There are thousands of failed companies from the dot-com bubble of the late 1990s. Here are a few of the largest and most famous.

  • boo.com: A fashion retailer which spent $135 million of venture capital in just 18 months, and was later placed into receivership and liquidated.
  • Broadband Sports: A network of sports-content Web sites that raised over $60 million before going bust in February 2001.
  • Cyberian Outpost: Founded in 1994 and one of the first successful online retailers. Used controversial marketing campaigns and was acquired by Fry's Electronics in 2001.
  • CyberRebate: Promised customers a 100% rebate after purchasing products priced at nearly ten times the retail cost. Went bankrupt in 2002, leaving thousands of customers holding the bag. The bankruptcy was settled in 2005 and customers received about eight cents on the dollar from their original rebates.
  • DigiScents: Tried to transmit smells over the internet.
  • eToys.com: A retail website that sold toys via the Internet.
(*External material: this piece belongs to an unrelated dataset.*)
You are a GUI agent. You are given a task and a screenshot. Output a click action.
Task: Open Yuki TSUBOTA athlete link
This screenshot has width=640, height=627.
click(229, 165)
The etoys.com domain name was acquired by Toys "R" Us in February 2009.
  • Excite@Home: Excite, a pioneering Internet portal, merged with high-speed Internet service @Home in 1999 to become Excite@Home, promising to be the "AOL of broadband" and partnering with cable operators to become the largest broadband ISP in the United States. After spending billions on acquisitions and trying unsuccessfully to sell the Excite portal during a sharp downturn in online advertising, the company filed for bankruptcy in September 2001 and shut down operations.
  • Flooz.com: A service touted as "e-currency" launched at the height of the dot-com boom in the late 1990s and subsequently folded in 2001 due to lack of consumer acceptance and a basic lack of necessity. Famous for having Whoopi Goldberg as their spokesperson.
  • Go.com: A portal launched by The Walt Disney Company
  • Kozmo.com: delivered small goods (like a pint of ice cream) via messenger courier in under an hour to anyone in their service area. They charged normal retail rates and did not charge a delivery fee. They thought they could make up the difference by avoiding the expense of a retail storefront and on volume.
  • theGlobe.com: Broke the record as the company having the largest percentage change in its stock price on its first day of trading. CEO Stephan Paternot was famously filmed dancing in a Manhattan nightclub wearing plastic pants. Limped along in various forms until an anti-spam lawsuit forced its closure in 2007.
  • govWorks: Producer of software to help government clients track contracts and purchasing functions. As the internet boom accelerated, the company transitioned toward becoming an Internet portal. Its rise and fall were chronicled in the documentary film Startup.com.
  • Kibu.com: Online community for teen girls, founded in 1999 and backed, among others, by Jim Clark. Although traffic to its website had begun to materialize, kibu.com abruptly closed its doors 46 days after a launch party in San Francisco, in October 2000. It had not run out of its $22 million in venture capital, but company officials concluded, "Kibu's timing in financial markets could not have been worse."
  • Pets.com: Sold pet supplies to retail customers. It began operations in August 1998 and closed in November 2000.
  • Pseudo.com: One of the first live streaming video websites. Pseudo produced its own content in a SoHo, NYC studio and streamed up to 7 hours of live programming a day from its website in a format divided into channels by topic.
  • Ritmoteca.com: One of the first online music stores retailing music on a pay-per-download basis and an early predecessor to highly successful iTunes business model. Pioneered the digital distribution deal as one of first companies to sign agreements with Universal Music Group, Sony Music Entertainment, Bertelsmann Music Group and Warner Music Group.
  • Webvan: An online grocery retailer which delivered products to customers' homes within a 30-minute window of their choosing. In June 2008, CNET named Webvan the largest dot-com flop in history. It is now owned and operated by Amazon.com.
  • Zap.com: an internet media venture founded by Zapata Corporation, a fish protein company intent on monetizing its domain name.